If you think Therac-25 is ancient history, think again.

A very similar case occurred at the National Oncology Institute in Panama City in 2001. Twenty-eight patients received excessive radiation doses from the RTP/2 radiotherapy machine produced by the American company Multidata Systems International. In this case, the culprit was deploying a poorly designed fix to production.

Operators of the RTP/2 machine had to manually enter the number of so-called protective blocks — shields used in radiotherapy to reduce radiation exposure to healthy tissues and organs. Later investigations showed that the software allowed technicians to enter values that were incorrect and dangerous to patients’ lives.

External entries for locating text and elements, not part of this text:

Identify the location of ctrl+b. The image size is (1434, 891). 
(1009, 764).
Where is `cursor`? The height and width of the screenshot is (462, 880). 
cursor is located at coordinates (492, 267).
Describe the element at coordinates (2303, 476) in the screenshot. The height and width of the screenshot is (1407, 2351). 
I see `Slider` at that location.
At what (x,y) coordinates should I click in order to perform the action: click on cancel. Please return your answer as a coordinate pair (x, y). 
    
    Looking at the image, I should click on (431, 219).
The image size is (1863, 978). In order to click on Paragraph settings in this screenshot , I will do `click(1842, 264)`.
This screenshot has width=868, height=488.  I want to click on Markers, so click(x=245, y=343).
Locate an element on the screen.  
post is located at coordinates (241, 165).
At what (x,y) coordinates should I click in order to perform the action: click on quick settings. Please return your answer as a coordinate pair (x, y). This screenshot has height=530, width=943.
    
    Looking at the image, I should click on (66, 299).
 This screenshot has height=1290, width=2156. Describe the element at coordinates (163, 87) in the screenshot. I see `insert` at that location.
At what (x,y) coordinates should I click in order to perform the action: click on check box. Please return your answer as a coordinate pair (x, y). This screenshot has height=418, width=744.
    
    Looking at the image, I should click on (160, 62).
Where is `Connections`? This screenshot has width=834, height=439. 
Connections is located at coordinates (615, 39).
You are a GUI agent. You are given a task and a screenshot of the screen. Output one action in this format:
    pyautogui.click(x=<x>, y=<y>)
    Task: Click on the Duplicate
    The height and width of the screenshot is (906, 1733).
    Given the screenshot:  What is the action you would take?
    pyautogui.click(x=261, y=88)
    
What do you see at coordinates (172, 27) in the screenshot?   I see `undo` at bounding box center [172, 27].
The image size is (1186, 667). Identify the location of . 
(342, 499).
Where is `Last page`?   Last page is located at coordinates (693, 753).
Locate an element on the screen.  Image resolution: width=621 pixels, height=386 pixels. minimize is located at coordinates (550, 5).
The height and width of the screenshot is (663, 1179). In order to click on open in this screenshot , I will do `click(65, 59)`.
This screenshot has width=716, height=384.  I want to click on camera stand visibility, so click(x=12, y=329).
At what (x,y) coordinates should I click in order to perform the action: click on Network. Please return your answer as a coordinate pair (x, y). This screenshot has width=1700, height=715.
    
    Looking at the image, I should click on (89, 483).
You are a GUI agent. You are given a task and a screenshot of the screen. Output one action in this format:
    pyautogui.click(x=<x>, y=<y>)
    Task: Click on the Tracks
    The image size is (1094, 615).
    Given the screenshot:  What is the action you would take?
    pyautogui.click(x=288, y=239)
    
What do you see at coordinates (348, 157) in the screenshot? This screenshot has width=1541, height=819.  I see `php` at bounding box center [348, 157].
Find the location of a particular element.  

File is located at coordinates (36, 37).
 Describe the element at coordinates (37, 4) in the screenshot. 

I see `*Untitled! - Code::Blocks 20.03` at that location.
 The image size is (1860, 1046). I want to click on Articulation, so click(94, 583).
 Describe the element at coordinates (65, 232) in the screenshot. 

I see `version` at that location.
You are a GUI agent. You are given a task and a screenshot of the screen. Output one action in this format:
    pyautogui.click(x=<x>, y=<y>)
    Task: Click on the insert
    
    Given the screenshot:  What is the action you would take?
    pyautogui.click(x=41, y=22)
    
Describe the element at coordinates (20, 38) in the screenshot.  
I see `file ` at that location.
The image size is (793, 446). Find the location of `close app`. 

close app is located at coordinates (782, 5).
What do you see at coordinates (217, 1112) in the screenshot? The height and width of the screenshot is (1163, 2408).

Initially, the system allowed a maximum of four blocks to be entered into a single field. At the operators’ request, the manufacturer increased this limit to five. Unfortunately, the validation rules for input data then broke down. The system allowed entering the total number of protective blocks into one field as if they were a single indivisible module. This distorted the calculation of other parameters, including irradiation time. As a result, patients were exposed to radiation longer than they should have been, with insufficient protective shielding.

The lack of proper input validation mechanisms led to the deaths of 8 patients and caused serious health complications in another 20. The technicians operating the machine were accused of murder by the victims’ families. I was unable to find information about what ultimately happened to them.

As it is in heaven

Today, most passenger aircraft operate using the fly-by-wire system. In short, this term describes a method of controlling an aircraft that somewhat resembles a flight simulator game. The pilot moves the control stick, but it is not mechanically connected to the aircraft’s control surfaces. The pilot’s movements are transmitted to the onboard computer, where the real magic happens: signals from the stick are processed, modified to best match the flight parameters, and then transmitted via cables to actuators such as the ailerons. Reliable software in fly-by-wire systems is fundamental to passenger safety.